The fibers from the red nucleus decussate at once before descending through the ventrolateral part of the medulla oblongata to constitute a discrete (rubrospinal) tract bordering on the lateral corticospinal tract within the lateral funiculus of the cord (Figure 8-18Z√). This tract reaches to the most caudal part of the cord, pro­jecting en route on ventral column cells (lower motor neurons) via short interneurons. This is an important tract in carnivores and is the best developed of all motor pathways in ungulates (see Figure 8-50). It serves as a modulator of pattern generators that are located in the spinal cord itself.

The reticulospinal system is divided between well- defined dorsal and ventral tracts located within the lateral funiculus and a third (pontine reticulospinal) tract within the ventral funiculus.

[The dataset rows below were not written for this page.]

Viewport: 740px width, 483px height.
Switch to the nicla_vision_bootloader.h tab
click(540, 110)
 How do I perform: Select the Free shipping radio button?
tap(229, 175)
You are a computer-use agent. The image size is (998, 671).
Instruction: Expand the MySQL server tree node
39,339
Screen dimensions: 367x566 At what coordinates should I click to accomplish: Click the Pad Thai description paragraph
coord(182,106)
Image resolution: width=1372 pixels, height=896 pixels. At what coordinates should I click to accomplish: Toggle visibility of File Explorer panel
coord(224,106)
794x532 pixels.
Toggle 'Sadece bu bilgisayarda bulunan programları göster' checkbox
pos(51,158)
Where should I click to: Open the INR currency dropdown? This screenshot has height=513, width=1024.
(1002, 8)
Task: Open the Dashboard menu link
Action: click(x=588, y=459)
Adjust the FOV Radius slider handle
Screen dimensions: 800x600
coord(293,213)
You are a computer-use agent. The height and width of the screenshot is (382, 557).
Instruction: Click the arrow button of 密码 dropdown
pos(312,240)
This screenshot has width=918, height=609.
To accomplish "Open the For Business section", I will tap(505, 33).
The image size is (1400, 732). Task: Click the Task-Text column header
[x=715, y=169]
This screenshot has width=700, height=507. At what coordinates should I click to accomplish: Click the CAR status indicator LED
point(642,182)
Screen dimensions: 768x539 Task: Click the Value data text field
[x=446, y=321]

The activities of the various nuclei and connecting tracts of the extrapyramidal system are closely coordi­nated and so finely balanced that damage to any part may seriously impair the ability to maintain posture or to execute intended movements. Different parts of the system play different roles: some are facilitatory, others inhibitory, and yet others facilitatory through removal of other inhibitory influences.

The numerous feedback circuits associated with the extrapyramidal system maintain the necessary balance between these facilitatory and inhibitory influences.

Cerebellar Function

Although the cerebellum does not itself initiate move­ment, it ensures that movements are executed as intended by controlling both pyramidal and extrapyramidal systems. To this end, it receives a continuous stream of information that flows from the pyramidal and extrapy- ramidal feedbacks to the caudal lobe, from the vesti­bular apparatus via the vestibular nuclei to the flocculonodular lobe, and from proprioceptors that feed into the rostral lobe.

The directions that are based on the integration of these various inputs within the cerebellar cortex are relayed through the cerebellar nuclei before issuing through the various peduncles to the contralateral red and thalamic nuclei, the reticular formation, and the vestibular nuclei (for the coordination of vestibular reflexes).